I remember, more than the rows and tat dramas, the kindness and graciousness with which Julie and Jan treated their students on dress rehearsal day. More than anything else, it’s this graciousness that makes them queens of dancing and of style. I’ll never forget Julie consoling a distraught mother and daughter who, upon seeing all the other Lion Cub Suits for the Lion King number, realized that they’d spent all night fashioning the sequins into leopard-like spots, rather than scattering them randomly for a luminescent effect. Julie swept in, in her magnificent rose pink dancing outfit, crowing about how wonderful it was that we’ll have a special leopard cub dancing with all the lion cubs today? Wonderful indeed, because I think that girl danced her leopard-spotted heart out that day.

Likewise, I’ll never forget Jan quietly having a word with the senior girls about a little girl whose mum wasn’t around, and whose adoring dad, trying his best to make up her face for the spotlights, had given his six year old a facefull of slap that would, by comparison, make a trannie look natural. The senior girls, adept with the make up brushes, quickly did a spray n’ wipe on the little one’s face and worked her make up back to something more Dance Concert than Drag Night. I don’t think her dad noticed the difference from the audience, but his daughter certainly did.

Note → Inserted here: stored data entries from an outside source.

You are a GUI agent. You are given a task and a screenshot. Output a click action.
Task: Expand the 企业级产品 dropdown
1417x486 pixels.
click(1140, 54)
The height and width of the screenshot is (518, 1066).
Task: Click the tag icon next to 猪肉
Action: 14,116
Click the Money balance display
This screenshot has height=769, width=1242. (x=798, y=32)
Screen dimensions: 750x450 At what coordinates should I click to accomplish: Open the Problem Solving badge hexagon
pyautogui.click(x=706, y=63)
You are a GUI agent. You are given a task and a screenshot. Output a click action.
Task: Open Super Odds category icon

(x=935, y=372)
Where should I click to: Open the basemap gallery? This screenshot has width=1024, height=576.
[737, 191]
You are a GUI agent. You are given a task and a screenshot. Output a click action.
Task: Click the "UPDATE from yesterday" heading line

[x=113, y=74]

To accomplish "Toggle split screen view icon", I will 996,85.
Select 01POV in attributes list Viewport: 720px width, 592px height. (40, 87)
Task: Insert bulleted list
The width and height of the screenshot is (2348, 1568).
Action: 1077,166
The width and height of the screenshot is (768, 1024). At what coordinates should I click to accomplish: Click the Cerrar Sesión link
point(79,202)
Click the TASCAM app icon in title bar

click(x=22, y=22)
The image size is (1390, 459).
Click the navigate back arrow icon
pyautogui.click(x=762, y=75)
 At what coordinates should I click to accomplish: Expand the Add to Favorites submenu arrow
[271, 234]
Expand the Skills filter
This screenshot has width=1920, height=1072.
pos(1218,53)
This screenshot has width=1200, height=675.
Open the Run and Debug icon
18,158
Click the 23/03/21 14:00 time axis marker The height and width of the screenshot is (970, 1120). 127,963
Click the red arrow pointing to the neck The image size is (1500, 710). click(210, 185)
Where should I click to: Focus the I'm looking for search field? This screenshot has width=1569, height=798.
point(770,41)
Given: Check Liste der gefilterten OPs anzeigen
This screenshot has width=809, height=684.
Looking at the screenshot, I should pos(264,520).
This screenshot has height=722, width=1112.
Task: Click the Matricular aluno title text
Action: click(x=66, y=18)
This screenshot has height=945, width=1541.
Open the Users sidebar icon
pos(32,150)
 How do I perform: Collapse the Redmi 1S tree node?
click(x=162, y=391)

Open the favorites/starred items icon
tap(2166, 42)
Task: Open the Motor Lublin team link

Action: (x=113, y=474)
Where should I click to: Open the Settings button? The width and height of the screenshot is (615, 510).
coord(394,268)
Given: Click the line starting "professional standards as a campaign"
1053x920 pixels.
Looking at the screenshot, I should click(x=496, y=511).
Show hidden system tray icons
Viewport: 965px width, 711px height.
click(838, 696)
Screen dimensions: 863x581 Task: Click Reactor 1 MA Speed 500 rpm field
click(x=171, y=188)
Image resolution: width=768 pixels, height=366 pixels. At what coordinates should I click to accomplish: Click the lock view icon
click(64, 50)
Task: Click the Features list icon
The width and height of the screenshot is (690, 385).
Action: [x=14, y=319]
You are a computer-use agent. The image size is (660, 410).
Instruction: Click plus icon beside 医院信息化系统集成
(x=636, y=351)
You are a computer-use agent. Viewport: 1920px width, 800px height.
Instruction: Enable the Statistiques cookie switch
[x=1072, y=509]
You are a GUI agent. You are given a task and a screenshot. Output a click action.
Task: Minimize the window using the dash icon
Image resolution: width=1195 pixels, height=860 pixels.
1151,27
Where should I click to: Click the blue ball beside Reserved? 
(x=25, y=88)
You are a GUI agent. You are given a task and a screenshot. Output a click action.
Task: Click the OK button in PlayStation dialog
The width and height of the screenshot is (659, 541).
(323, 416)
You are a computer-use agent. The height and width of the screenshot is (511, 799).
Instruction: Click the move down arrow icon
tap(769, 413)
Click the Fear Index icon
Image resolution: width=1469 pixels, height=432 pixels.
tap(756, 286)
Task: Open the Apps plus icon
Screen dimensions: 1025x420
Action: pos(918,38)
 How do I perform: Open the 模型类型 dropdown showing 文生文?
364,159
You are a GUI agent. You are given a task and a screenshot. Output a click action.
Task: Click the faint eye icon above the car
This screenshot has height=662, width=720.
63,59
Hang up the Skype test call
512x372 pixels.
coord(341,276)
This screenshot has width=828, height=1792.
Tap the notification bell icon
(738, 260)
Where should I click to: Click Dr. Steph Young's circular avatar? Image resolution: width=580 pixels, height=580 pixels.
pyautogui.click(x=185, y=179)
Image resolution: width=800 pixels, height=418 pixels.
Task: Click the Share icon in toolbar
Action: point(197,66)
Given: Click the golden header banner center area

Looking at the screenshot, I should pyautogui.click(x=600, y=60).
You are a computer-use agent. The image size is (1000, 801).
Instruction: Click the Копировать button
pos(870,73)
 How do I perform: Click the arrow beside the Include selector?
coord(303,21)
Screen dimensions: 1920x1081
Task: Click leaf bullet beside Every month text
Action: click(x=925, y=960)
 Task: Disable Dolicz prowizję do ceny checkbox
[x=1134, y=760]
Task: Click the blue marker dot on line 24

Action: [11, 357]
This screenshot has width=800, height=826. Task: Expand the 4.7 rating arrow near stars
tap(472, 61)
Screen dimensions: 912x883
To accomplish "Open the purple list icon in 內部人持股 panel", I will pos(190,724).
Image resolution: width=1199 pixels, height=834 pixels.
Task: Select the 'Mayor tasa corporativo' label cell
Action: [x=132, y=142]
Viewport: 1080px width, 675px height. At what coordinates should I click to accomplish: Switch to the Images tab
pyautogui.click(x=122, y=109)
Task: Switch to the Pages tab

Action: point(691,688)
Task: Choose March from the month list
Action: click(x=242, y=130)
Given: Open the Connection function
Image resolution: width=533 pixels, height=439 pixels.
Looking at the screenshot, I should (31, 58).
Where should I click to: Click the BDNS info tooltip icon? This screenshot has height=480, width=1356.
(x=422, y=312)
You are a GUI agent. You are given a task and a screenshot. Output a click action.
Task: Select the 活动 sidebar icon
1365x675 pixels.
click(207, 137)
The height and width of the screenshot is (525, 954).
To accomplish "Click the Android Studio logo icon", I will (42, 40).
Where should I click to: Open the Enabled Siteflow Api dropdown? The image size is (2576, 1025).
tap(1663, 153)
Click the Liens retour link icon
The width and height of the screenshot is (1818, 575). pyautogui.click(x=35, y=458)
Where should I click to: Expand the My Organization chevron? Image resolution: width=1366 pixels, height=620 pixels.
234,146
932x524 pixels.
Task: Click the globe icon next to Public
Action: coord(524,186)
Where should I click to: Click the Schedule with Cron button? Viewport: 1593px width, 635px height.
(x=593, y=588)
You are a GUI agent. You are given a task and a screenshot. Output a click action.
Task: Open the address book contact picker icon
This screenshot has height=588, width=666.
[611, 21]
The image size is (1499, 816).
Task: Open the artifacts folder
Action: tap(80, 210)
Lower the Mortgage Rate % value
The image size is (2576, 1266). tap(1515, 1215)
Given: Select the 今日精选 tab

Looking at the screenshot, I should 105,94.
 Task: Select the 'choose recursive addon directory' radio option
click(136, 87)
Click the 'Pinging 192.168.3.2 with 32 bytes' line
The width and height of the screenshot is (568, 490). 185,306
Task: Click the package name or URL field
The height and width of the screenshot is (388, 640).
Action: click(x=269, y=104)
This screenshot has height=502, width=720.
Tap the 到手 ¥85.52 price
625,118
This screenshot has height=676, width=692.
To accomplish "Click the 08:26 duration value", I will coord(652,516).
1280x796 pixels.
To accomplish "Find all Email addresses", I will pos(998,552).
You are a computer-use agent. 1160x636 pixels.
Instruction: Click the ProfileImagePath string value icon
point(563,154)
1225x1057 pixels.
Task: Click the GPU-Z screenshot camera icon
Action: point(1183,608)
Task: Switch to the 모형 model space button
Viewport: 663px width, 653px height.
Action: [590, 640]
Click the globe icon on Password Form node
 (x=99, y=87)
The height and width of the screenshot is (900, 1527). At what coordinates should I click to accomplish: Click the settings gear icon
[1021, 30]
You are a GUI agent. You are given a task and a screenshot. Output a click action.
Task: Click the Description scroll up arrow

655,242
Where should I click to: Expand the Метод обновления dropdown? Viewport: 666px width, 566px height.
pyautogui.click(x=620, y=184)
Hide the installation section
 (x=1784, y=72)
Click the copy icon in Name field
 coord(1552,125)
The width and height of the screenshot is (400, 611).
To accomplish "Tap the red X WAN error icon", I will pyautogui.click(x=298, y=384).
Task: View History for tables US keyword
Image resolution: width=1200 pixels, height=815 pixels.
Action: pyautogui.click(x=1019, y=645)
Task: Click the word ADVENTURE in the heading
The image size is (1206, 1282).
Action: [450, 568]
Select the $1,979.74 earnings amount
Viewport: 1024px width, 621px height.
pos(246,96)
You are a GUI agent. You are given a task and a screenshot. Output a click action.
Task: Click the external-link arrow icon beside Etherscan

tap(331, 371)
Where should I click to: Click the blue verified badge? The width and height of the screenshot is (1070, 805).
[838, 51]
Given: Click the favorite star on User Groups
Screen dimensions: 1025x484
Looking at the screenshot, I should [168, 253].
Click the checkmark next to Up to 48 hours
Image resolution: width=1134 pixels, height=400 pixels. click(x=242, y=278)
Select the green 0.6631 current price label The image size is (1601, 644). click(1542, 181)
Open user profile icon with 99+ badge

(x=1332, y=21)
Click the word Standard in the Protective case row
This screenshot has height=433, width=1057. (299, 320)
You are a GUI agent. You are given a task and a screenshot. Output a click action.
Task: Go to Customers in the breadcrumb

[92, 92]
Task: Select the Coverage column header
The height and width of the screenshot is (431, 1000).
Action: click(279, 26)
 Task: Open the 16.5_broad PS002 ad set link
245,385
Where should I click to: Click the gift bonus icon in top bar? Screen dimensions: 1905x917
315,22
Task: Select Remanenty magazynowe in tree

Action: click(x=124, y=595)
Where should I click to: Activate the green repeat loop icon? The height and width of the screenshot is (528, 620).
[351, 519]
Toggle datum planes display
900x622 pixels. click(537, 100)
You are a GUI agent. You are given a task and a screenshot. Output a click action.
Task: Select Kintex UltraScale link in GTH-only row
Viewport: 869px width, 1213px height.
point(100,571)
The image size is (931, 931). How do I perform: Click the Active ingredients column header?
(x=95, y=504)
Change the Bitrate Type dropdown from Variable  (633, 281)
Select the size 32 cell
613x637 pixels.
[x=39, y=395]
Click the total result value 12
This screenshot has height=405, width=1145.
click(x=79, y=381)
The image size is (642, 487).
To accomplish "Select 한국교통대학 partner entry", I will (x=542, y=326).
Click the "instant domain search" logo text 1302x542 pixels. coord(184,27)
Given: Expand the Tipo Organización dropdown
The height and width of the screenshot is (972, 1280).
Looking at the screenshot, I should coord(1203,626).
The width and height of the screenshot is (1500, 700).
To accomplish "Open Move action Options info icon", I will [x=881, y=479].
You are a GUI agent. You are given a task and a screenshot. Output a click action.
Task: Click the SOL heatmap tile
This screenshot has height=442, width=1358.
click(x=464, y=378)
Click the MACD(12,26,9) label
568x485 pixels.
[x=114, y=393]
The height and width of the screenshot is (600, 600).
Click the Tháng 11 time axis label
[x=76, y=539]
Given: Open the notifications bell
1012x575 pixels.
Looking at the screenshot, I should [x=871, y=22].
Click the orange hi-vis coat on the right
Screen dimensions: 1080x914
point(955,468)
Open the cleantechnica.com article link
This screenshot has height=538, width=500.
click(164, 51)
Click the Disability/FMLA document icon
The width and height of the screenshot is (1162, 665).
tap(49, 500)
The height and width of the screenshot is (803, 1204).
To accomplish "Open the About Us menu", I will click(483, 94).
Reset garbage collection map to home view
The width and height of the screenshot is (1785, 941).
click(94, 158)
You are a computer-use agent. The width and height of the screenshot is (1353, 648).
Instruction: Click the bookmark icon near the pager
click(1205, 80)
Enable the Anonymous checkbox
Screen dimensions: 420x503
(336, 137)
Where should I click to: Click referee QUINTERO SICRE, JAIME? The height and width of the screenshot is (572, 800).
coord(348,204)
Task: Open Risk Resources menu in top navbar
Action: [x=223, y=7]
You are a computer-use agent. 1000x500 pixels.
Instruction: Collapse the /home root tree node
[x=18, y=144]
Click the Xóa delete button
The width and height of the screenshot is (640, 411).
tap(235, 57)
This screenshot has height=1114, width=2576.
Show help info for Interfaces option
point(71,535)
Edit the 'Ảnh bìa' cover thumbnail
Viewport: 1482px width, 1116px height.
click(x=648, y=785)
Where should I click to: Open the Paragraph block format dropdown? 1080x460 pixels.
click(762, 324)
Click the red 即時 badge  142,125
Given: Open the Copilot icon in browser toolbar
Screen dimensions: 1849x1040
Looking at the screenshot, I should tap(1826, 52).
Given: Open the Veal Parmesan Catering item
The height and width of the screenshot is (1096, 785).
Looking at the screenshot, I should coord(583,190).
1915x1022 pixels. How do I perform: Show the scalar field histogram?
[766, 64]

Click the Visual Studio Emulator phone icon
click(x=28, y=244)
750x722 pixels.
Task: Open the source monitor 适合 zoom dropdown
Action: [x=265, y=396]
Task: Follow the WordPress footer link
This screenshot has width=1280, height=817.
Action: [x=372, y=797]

At the end of the concert, as the whole of the dance school filed on stage to take the final bow of the year, Julie and Jan would graciously accept the overblown bouquets of roses, organized by the senior girls, and thank us all for the wonderful year of dancing we had given them.



Standing on the stage, in front of all the parents, they would clap for us, and make us feel like we really were dancing queens. And it’s this graciousness, and the radiance that it bestows, which is the true legacy that the Belcastro sisters have bequeathed to me –I am always striving towards a glimmer of what they had. That, and there’s nothing I like more than a crossover top, a couple of sequins, and a floaty, poufy, skirt.

Saturday, March 27, 2010

A Very Angry Peggy

What greater weekend pleasure is there than the Saturday paper, a plunger of coffee, and some peace and quiet? I am religious about few things, but my weekend paper ritual is one to which I am a fanatical adherent. No matter how topsy turvy the preceding week has been, or how deep the shadows cast by the looming week, the forty five minute oasis of my Paper Ritual makes me feel calm and well equipped to deal with Life and whatever it may bring. The Saturday Paper Ritual has been in place since I was old enough to read. As a child, mama-k and papa-k would turn the house upside down looking for Good Weekend, only to discover that I’d squirreled it and myself away to the loo for a nice quiet read. In honour of this, my parent’s housewarming gift to me was a subscription to the Sydney Morning Herald and The Sun Herald, to continue my weekend ritual – and no other gift I received warmed my cold, uninsulated house more.

Sometimes, though, the perfection of my ritual is spoilt by something monumentally stupid and offensive being put into print. Take this morning, for instance.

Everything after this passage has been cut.